Passage provided >>
▼▼▼
I am looking to standardize the use of Q promises in my team's codebase. Are there any good jscs extensions (or other linters) to help enforce style when it comes to promises?
We would like our promises to follow this form:
promise()
.then()
.catch()
.done();
And would like a linter to catch any .then()
in our code that is missing a .catch()
Advice for other stylistic tips when it comes to promises is welcome too.
@Jeff that approach looks as total overkill. Neither of this functions must be followed with any. Each of them has different purpose:
- Use
then(mapSuccess, mapFail)
when you want to process resolved value and you need a result promise that will resolve with value returned by callback.
Technically it's a mapping of value into other value which will be resolved by other promise. You may think of it similarly as of array's map
with which you map input array into other which is result of some transformation function.
catch(mapFail)
is purely alias for then(null, mapFail)
, So just use it when you want to then
but you have no need to pass mapSuccess callback.
done(onSuccess, onFail)
use simply, when all you want to do is to process resolved value (no need for mapping to other promise). done
will also assure that all eventual errors are naturally exposed (then
and catch
as they're mappers, swallow errors into promise results).
I can imagine only one rule, which can be added for linter (and it's assuming that you use library which doesn't log swallowed exceptions). It's to warn about then()
or catch()
usages when their results are being ignored (they should be followed by done(..)
or passed to other entity for processing).
▲▲▲
Information >>
▼▼▼
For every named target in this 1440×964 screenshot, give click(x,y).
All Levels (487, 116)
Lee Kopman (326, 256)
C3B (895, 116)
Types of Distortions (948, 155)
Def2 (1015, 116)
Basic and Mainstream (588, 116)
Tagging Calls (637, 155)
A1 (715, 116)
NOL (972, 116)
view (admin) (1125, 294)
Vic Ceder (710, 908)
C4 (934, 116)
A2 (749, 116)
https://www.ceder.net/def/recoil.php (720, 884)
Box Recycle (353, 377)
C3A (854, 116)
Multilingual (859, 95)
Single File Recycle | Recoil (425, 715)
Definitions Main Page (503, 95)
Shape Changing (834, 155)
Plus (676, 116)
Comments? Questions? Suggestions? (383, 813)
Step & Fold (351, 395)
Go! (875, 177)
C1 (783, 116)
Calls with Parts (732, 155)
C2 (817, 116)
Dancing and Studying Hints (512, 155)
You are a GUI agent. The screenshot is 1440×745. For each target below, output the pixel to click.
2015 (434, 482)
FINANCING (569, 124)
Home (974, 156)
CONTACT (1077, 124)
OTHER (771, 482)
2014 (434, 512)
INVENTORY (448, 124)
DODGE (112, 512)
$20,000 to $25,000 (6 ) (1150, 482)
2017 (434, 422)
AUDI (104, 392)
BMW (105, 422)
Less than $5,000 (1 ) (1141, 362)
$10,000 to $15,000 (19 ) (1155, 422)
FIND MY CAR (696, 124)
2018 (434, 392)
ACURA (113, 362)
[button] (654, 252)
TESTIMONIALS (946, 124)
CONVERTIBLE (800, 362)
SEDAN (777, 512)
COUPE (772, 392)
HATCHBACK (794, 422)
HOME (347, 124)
▲▲▲
Exercise requirements >>
Reproduce the part of the discussion on promise style and linting that starts with "Technically it's a" and goes on through "followed by done(..)".

Exercise solution >>
Technically it's a mapping of value into other value which will be resolved by other promise. You may think of it similarly as of array's map
with which you map input array into other which is result of some transformation function.
catch(mapFail)
is purely alias for then(null, mapFail)
, So just use it when you want to then
but you have no need to pass mapSuccess callback.
done(onSuccess, onFail)
use simply, when all you want to do is to process resolved value (no need for mapping to other promise). done
will also assure that all eventual errors are naturally exposed (then
and catch
as they're mappers, swallow errors into promise results).
I can imagine only one rule, which can be added for linter (and it's assuming that you use library which doesn't log swallowed exceptions). It's to warn about then()
or catch()
usages when their results are being ignored (they should be followed by done(..)